Last week we looked at how Naomi and Ruth returned to a bountiful harvest in Bethlehem. Their emptiness matched the fields of Bethlehem back when Naomi left. But now they came back (remember our discussion of “shub”) to a rich harvest.
There’s a parallel between those fields and the women. The womb of these women were like a field; their barrenness caused by a lack of seed. Their “fields” remained barren as long as they lacked husbands, who would provide the “seed” for the harvest.
We see the dangers to Ruth in the field. Presumably, there was some possibility that she might be molested as she gathered in the fields.
But she just happened to start in the field of Boaz. We learn quickly that he is of the family of Elimilech and we start to anticipate. But Ruth did not. She asked for permission to gather in this field, working hard since early morning to provide for Naomi and herself.

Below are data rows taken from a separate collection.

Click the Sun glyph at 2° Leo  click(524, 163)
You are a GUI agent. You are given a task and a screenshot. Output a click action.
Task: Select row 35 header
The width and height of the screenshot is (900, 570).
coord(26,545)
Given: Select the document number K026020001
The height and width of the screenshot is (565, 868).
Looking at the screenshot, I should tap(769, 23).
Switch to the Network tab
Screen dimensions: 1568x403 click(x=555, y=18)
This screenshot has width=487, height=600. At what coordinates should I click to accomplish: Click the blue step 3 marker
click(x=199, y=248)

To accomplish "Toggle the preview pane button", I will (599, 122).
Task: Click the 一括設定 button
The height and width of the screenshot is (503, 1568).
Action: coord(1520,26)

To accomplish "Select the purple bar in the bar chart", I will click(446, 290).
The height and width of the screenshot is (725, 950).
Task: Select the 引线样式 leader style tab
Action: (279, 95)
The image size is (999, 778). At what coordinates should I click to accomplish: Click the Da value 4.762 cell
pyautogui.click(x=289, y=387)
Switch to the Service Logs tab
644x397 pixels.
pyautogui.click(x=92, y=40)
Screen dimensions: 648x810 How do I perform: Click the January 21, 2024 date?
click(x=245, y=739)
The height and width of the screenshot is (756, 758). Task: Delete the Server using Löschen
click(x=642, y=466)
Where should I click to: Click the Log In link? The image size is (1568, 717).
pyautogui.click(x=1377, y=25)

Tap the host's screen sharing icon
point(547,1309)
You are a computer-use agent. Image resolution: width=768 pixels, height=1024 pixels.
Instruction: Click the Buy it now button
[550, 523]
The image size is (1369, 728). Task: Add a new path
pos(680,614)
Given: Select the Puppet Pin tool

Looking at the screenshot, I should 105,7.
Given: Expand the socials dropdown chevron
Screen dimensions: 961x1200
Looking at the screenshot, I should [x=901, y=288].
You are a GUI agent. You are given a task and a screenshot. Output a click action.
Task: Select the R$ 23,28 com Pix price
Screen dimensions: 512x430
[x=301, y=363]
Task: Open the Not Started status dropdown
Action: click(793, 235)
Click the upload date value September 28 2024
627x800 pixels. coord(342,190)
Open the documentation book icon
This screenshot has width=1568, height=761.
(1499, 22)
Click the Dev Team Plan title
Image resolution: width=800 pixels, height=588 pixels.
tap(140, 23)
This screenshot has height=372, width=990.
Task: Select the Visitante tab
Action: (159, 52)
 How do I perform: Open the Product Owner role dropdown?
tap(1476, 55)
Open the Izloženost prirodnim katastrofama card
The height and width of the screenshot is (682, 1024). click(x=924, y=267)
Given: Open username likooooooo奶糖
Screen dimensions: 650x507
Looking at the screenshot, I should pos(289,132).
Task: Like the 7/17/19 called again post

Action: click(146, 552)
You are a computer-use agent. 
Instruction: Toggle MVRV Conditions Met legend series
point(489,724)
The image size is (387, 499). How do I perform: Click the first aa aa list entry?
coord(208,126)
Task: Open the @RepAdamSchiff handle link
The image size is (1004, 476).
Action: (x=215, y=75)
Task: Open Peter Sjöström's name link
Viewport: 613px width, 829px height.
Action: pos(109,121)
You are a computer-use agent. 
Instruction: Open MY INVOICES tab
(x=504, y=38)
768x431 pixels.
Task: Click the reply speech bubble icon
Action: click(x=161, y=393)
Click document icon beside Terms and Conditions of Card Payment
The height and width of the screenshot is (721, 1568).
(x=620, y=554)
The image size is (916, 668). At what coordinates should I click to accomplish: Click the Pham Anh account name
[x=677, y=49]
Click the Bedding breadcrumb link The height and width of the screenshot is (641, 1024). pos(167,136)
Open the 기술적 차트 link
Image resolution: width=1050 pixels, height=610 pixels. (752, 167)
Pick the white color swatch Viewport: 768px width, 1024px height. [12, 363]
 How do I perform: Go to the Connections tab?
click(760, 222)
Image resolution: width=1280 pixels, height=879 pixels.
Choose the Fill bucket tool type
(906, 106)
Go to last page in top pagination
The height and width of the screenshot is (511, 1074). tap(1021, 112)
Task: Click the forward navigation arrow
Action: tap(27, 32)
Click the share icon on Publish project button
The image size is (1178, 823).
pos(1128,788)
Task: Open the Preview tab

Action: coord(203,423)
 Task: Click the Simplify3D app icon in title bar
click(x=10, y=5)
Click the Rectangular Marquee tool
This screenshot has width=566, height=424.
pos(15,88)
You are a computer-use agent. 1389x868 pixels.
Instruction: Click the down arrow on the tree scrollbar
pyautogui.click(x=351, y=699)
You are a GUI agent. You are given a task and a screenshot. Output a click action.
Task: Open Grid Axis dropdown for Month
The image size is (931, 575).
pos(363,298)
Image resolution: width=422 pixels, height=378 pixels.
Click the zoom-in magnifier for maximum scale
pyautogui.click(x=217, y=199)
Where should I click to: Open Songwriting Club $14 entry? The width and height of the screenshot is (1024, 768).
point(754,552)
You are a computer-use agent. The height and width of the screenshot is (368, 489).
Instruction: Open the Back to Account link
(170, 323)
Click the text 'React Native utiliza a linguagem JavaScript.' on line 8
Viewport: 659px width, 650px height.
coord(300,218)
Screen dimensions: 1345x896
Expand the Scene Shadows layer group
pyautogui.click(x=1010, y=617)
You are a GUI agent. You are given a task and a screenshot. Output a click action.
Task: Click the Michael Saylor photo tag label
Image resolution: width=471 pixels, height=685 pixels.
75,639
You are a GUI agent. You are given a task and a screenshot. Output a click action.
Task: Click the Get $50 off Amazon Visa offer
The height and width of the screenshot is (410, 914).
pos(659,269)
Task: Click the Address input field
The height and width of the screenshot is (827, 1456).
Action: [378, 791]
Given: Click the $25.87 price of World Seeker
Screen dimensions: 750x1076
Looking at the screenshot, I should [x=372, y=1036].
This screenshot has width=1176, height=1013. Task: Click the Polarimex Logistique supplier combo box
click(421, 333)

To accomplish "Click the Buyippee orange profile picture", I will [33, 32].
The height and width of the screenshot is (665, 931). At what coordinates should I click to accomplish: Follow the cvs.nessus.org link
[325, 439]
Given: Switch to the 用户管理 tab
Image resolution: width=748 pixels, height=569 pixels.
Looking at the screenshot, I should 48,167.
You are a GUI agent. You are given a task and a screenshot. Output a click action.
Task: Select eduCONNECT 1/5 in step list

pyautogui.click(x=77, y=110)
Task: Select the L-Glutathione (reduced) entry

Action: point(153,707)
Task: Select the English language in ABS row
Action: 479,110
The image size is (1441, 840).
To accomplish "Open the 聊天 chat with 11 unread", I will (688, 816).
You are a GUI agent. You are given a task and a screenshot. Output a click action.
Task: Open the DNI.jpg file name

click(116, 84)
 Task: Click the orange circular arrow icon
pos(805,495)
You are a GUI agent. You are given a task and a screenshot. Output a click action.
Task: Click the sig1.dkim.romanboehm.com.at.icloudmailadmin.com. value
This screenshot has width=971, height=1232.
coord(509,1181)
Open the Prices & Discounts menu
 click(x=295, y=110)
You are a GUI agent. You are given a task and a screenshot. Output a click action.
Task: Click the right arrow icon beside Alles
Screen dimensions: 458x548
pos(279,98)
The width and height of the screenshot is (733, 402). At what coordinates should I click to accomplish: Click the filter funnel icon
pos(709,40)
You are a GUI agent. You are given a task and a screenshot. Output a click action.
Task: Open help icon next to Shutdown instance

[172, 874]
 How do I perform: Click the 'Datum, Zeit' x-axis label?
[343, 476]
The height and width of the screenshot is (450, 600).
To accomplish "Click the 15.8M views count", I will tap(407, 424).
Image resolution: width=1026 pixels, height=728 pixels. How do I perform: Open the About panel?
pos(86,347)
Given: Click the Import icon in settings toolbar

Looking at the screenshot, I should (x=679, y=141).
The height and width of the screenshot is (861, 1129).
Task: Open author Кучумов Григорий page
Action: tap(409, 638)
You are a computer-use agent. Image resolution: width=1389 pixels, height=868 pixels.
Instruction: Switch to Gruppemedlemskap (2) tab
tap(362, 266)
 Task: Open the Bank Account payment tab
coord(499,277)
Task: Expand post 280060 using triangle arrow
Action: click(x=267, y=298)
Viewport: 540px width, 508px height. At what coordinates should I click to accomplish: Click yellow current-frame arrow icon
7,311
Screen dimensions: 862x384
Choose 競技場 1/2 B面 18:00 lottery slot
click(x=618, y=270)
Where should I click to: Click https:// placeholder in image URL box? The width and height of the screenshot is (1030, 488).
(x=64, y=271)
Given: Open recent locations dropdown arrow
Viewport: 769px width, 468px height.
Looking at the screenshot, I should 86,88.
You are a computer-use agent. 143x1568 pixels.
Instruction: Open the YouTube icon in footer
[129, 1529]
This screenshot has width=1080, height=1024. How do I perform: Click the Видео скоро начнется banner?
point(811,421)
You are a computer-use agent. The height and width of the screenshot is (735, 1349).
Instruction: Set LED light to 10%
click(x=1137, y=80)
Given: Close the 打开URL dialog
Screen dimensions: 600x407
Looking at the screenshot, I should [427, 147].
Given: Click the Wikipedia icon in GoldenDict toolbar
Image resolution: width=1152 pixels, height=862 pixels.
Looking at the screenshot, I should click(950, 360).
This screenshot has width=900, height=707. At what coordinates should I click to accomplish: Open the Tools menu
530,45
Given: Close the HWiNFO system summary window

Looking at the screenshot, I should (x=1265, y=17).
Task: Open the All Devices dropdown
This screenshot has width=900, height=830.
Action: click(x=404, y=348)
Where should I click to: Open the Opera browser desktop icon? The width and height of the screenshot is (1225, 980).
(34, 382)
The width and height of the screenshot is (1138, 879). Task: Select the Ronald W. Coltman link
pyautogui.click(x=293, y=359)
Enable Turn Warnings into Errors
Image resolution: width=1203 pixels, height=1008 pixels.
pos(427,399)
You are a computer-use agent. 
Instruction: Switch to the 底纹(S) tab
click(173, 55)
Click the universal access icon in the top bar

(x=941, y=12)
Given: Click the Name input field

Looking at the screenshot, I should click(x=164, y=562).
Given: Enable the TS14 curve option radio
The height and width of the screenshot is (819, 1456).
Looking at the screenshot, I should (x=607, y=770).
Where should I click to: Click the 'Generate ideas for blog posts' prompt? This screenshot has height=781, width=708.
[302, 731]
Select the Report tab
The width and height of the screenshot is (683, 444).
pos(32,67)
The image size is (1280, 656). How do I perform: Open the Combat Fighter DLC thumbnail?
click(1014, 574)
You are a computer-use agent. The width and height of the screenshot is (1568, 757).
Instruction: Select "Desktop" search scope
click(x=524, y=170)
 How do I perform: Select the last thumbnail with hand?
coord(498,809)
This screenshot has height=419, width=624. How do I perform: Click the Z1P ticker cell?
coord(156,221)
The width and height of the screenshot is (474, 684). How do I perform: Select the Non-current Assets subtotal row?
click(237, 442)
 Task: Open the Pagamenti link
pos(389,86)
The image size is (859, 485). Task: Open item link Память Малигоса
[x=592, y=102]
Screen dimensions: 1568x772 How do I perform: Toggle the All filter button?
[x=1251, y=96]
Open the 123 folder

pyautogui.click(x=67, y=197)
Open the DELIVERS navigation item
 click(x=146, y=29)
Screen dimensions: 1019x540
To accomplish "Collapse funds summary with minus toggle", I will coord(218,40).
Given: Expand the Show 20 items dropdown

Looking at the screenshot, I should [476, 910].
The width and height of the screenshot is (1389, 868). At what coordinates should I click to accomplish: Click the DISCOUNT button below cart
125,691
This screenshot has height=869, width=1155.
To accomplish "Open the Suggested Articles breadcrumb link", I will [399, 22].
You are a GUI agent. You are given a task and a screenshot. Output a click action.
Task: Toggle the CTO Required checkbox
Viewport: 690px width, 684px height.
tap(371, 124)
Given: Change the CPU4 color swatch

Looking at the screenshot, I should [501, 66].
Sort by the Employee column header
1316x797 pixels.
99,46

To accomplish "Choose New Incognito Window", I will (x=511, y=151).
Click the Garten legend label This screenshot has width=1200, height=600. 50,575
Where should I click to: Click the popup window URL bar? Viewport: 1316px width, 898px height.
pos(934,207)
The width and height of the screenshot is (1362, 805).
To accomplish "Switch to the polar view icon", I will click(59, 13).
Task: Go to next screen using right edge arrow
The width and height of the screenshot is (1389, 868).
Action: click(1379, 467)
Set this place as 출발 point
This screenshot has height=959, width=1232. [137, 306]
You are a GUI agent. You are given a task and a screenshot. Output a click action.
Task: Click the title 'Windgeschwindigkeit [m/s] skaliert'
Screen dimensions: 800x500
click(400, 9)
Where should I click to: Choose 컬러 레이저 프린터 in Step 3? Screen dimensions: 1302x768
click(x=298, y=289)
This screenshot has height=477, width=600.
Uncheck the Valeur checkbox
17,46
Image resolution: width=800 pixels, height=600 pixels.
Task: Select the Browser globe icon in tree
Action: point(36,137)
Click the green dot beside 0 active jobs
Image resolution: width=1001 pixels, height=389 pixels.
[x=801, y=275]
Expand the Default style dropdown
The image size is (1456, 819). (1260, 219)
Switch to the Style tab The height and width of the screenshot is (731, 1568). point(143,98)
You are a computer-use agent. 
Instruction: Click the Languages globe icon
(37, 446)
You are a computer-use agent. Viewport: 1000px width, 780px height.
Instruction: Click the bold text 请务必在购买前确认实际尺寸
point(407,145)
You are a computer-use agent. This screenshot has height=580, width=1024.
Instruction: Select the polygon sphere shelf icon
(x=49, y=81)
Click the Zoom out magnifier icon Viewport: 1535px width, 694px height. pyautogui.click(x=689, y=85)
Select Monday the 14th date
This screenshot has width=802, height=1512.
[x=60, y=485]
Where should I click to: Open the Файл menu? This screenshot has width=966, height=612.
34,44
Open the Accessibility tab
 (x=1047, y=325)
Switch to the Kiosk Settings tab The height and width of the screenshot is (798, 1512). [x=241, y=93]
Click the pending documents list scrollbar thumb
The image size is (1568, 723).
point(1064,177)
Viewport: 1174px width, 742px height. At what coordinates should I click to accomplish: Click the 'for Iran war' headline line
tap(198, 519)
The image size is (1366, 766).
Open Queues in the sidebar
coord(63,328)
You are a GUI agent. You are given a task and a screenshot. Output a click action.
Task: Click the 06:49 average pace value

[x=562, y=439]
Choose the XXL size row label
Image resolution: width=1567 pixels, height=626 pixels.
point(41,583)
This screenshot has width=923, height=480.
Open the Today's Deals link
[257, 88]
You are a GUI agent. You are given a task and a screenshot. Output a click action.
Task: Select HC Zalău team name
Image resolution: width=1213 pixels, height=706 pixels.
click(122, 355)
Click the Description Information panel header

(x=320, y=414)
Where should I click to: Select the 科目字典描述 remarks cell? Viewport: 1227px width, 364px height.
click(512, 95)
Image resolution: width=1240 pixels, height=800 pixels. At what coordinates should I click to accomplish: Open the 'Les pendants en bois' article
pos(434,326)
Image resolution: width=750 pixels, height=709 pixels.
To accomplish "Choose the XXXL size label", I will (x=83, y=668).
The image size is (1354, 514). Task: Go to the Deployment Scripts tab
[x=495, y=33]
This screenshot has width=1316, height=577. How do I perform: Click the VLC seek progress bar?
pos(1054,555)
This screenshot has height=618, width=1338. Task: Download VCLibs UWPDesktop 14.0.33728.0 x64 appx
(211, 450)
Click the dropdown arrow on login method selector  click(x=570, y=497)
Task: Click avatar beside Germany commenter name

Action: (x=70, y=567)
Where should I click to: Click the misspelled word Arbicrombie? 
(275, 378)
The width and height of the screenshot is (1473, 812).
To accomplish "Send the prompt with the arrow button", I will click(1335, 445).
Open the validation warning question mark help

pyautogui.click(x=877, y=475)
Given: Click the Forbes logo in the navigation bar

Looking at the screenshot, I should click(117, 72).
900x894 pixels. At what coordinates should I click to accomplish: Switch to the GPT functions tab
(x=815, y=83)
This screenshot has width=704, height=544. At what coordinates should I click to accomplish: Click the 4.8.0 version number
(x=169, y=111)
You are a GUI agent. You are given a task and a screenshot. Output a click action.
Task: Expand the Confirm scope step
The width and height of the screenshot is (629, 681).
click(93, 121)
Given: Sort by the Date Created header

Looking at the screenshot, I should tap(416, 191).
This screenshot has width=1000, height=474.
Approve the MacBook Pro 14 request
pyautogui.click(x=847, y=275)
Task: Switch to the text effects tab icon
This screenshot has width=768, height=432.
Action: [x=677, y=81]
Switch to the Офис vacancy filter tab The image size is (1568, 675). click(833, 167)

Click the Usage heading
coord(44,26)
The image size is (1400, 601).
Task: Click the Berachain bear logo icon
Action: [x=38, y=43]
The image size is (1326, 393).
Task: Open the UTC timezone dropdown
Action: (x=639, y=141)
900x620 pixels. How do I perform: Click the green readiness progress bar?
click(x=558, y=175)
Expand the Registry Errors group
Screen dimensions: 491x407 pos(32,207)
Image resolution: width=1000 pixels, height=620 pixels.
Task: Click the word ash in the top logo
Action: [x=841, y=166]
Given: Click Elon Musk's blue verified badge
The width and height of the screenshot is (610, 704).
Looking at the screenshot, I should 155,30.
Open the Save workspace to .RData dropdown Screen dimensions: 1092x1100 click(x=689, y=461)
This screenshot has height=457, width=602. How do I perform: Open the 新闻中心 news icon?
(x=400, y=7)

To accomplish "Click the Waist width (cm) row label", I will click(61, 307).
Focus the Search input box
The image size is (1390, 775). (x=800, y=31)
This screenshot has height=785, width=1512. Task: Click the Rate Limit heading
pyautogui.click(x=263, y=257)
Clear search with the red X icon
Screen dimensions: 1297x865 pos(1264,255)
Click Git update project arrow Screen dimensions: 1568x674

Boaz agreed, calling her “my daughter.” Although scholars think he was a generation older than Ruth, his words indicate that he accepted her into his family to watch over her like a daughter. And his immediate concern was that she not gather in any other field. She need not fear the young men in his fields, implying that she should fear the young men in other fields.
Suddenly our barren young widow was surrounded by fertility and sexuality: of the fruitful harvest and also of virile young men who might take advantage of her. It mattered where she gathered. There was the danger of her going to the wrong field and her emptiness filled by the wrong man.
As the story unfolds, Naomi realized that Boaz offered hope to restore her lands: He was a kinsman-redeemer. In other words, he had the legal right to redeem Naomi’s land.